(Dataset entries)
..........

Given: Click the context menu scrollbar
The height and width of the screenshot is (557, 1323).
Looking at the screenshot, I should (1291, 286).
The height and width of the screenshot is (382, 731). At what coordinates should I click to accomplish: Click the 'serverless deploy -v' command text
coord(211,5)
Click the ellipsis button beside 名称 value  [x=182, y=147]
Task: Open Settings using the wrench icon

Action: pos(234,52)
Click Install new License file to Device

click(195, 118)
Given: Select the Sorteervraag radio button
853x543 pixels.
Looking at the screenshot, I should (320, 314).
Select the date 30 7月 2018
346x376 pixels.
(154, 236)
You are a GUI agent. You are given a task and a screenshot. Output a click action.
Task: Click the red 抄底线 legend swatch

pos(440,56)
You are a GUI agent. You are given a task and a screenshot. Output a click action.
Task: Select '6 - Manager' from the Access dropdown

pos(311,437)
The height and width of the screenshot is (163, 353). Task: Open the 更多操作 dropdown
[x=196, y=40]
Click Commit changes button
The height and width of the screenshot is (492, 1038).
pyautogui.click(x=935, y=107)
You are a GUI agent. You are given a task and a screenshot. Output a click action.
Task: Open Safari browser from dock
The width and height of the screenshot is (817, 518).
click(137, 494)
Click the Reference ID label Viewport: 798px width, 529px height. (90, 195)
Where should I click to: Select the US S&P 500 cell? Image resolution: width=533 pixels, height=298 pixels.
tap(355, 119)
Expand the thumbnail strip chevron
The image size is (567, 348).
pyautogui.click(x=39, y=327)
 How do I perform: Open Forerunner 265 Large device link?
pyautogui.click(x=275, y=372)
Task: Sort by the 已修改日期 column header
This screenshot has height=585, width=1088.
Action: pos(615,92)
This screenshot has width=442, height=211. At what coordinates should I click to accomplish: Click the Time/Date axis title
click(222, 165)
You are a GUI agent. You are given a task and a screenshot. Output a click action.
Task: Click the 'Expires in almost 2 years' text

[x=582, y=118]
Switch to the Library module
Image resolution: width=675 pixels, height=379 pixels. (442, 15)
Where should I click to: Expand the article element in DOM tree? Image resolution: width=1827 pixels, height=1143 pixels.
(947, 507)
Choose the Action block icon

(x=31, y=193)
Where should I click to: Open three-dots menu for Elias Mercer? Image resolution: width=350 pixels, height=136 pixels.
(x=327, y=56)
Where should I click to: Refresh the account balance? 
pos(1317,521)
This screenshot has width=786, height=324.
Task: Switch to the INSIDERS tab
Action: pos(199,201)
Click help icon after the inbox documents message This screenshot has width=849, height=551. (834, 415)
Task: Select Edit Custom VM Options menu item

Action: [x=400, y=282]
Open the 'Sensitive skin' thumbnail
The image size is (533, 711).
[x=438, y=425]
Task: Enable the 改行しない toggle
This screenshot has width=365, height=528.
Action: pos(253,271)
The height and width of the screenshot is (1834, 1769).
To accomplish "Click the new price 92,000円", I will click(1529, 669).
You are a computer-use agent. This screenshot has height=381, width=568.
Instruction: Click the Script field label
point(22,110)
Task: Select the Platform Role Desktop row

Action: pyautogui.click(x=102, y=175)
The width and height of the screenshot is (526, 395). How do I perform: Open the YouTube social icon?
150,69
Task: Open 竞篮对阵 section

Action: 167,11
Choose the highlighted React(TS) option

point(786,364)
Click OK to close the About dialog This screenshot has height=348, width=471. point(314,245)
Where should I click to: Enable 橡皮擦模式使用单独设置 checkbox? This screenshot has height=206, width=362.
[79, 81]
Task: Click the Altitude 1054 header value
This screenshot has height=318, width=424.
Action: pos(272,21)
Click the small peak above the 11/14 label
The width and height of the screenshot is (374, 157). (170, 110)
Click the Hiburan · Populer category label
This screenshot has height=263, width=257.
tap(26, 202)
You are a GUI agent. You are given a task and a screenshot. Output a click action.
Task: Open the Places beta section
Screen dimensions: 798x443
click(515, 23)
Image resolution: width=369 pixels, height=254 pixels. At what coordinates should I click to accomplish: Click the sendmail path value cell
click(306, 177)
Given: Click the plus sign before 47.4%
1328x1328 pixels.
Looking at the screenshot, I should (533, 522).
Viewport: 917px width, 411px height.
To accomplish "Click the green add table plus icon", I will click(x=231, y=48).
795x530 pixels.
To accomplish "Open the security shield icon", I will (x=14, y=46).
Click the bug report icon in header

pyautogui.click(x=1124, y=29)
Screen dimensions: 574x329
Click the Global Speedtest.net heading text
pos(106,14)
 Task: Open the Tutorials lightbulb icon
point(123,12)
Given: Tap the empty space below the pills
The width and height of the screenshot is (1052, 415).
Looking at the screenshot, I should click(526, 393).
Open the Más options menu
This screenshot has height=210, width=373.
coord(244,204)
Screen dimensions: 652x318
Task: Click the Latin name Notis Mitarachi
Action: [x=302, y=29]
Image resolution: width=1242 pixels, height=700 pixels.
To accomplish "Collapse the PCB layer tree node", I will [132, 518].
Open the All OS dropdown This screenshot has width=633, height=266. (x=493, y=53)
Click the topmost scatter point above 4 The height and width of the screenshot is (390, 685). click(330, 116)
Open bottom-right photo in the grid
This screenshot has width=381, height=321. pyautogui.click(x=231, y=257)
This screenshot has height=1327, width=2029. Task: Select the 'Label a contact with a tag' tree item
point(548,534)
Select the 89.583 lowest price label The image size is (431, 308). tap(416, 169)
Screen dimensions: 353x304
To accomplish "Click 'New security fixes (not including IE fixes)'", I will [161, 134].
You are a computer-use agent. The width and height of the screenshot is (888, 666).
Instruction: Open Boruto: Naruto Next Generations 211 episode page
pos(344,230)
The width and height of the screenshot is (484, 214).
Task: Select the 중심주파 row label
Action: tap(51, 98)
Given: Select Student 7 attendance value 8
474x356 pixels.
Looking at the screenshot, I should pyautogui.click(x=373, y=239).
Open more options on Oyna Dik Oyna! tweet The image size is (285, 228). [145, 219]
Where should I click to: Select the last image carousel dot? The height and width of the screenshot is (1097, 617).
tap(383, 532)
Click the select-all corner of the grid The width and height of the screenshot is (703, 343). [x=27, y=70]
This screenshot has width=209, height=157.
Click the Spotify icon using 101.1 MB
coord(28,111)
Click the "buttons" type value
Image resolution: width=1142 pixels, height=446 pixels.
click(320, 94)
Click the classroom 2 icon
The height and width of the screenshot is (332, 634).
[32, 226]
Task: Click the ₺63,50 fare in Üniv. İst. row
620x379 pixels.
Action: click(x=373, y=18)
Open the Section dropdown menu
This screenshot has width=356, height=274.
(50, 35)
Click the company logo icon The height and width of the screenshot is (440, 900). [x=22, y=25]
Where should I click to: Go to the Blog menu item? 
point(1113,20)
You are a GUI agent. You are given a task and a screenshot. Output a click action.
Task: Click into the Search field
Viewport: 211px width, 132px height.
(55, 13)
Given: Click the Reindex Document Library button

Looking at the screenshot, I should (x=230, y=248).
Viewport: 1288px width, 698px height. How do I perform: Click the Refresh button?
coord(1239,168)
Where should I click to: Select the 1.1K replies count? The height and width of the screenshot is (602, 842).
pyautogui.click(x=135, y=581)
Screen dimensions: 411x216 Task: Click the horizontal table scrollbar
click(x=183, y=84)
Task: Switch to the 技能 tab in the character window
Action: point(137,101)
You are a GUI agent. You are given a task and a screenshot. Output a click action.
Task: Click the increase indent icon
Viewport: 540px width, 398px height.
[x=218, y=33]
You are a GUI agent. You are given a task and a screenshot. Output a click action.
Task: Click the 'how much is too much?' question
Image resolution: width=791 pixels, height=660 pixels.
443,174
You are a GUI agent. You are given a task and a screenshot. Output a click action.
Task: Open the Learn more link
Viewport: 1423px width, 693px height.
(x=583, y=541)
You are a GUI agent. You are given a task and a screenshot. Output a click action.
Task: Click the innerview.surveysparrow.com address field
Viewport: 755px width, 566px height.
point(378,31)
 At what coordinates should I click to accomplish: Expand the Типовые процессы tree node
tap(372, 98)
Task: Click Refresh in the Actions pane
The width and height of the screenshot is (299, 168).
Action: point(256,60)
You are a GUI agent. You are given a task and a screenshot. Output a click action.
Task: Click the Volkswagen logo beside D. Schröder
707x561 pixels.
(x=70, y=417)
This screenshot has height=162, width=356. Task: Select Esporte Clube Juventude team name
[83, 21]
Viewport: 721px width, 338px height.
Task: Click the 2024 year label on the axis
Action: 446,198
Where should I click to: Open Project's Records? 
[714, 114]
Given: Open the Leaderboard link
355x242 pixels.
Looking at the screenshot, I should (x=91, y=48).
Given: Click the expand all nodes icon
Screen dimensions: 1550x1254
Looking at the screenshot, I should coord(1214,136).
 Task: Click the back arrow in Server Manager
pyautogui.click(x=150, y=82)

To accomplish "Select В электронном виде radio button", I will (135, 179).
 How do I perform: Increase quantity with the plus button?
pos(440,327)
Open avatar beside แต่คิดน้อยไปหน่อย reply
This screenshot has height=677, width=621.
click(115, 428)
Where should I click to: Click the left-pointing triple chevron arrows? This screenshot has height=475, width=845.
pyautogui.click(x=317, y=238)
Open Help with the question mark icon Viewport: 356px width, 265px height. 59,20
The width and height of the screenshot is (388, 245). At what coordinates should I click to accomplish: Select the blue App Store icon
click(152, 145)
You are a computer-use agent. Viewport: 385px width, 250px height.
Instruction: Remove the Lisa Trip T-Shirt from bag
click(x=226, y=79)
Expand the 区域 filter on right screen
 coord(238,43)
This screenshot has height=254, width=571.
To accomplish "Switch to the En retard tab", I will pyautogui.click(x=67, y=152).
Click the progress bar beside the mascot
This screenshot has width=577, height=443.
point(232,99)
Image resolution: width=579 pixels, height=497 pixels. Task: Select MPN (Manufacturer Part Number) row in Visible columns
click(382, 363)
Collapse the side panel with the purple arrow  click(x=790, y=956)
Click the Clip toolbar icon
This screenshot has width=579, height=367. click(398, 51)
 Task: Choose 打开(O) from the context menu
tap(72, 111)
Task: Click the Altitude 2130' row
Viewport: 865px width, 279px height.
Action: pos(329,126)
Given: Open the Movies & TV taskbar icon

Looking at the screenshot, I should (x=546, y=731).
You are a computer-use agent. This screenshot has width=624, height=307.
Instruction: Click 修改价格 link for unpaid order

..........

Copy the entries above exactly, but only from the line holding "Click the small peak above the 11/14 label" through the line holding "795x530 pixels.", both included.

Click the small peak above the 11/14 label
The width and height of the screenshot is (374, 157). (170, 110)
Click the Hiburan · Populer category label
This screenshot has height=263, width=257.
tap(26, 202)
You are a GUI agent. You are given a task and a screenshot. Output a click action.
Task: Open the Places beta section
Screen dimensions: 798x443
click(515, 23)
Image resolution: width=369 pixels, height=254 pixels. At what coordinates should I click to accomplish: Click the sendmail path value cell
click(306, 177)
Given: Click the plus sign before 47.4%
1328x1328 pixels.
Looking at the screenshot, I should (533, 522).
Viewport: 917px width, 411px height.
To accomplish "Click the green add table plus icon", I will click(x=231, y=48).
795x530 pixels.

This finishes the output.